---------- PROVIDED DATA ----------

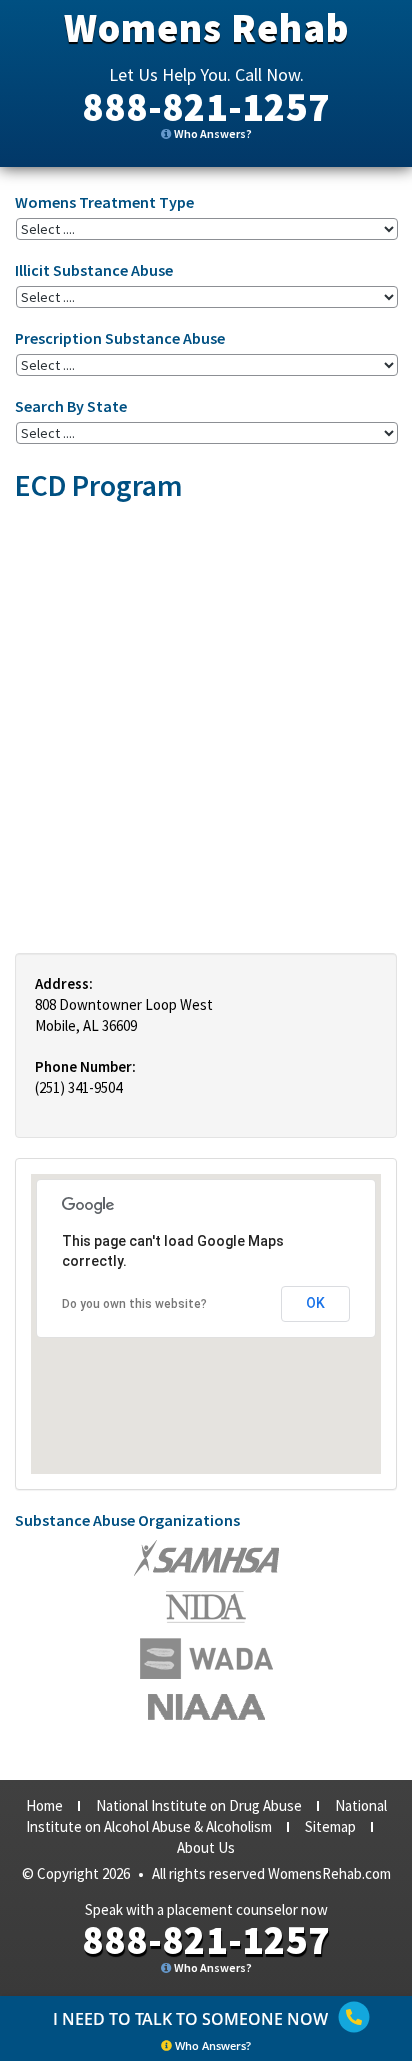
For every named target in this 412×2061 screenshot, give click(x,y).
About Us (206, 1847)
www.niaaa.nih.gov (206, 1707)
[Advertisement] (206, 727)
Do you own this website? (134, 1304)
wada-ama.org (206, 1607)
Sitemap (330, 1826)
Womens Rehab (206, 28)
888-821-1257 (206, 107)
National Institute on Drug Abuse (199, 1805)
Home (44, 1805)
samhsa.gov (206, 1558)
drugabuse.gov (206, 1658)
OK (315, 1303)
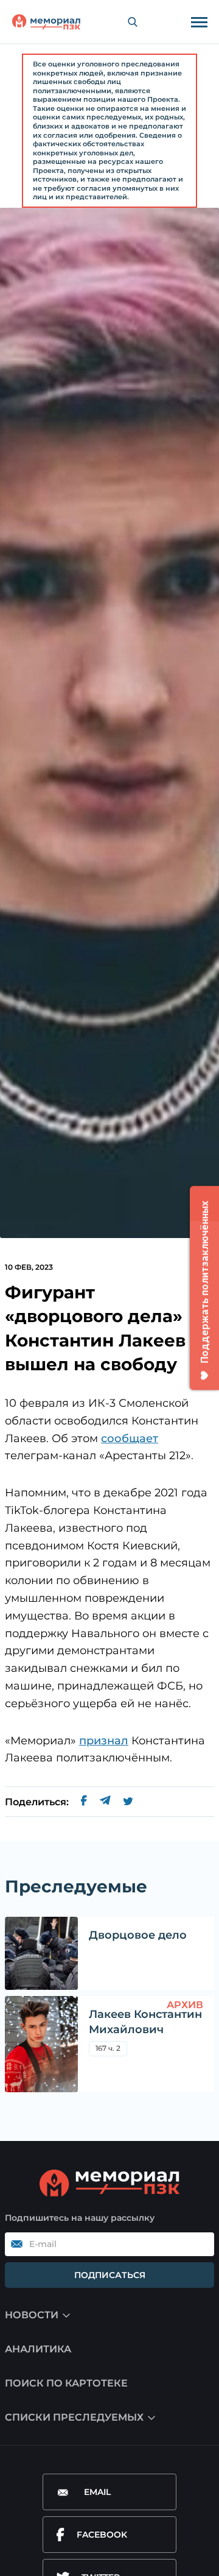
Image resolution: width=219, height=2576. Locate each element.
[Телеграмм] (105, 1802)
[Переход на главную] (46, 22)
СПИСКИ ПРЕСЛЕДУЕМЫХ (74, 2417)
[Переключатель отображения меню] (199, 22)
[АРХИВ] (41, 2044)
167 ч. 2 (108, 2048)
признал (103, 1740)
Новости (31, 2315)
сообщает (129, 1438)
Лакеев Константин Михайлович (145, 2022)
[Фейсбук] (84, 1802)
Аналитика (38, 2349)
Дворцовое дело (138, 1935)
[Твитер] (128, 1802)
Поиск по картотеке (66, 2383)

----------

=== EXERCISE DIRECTIONS ===
Give the number of lines in the records that hold the word "this", with no other words.

=== REPLY ===
2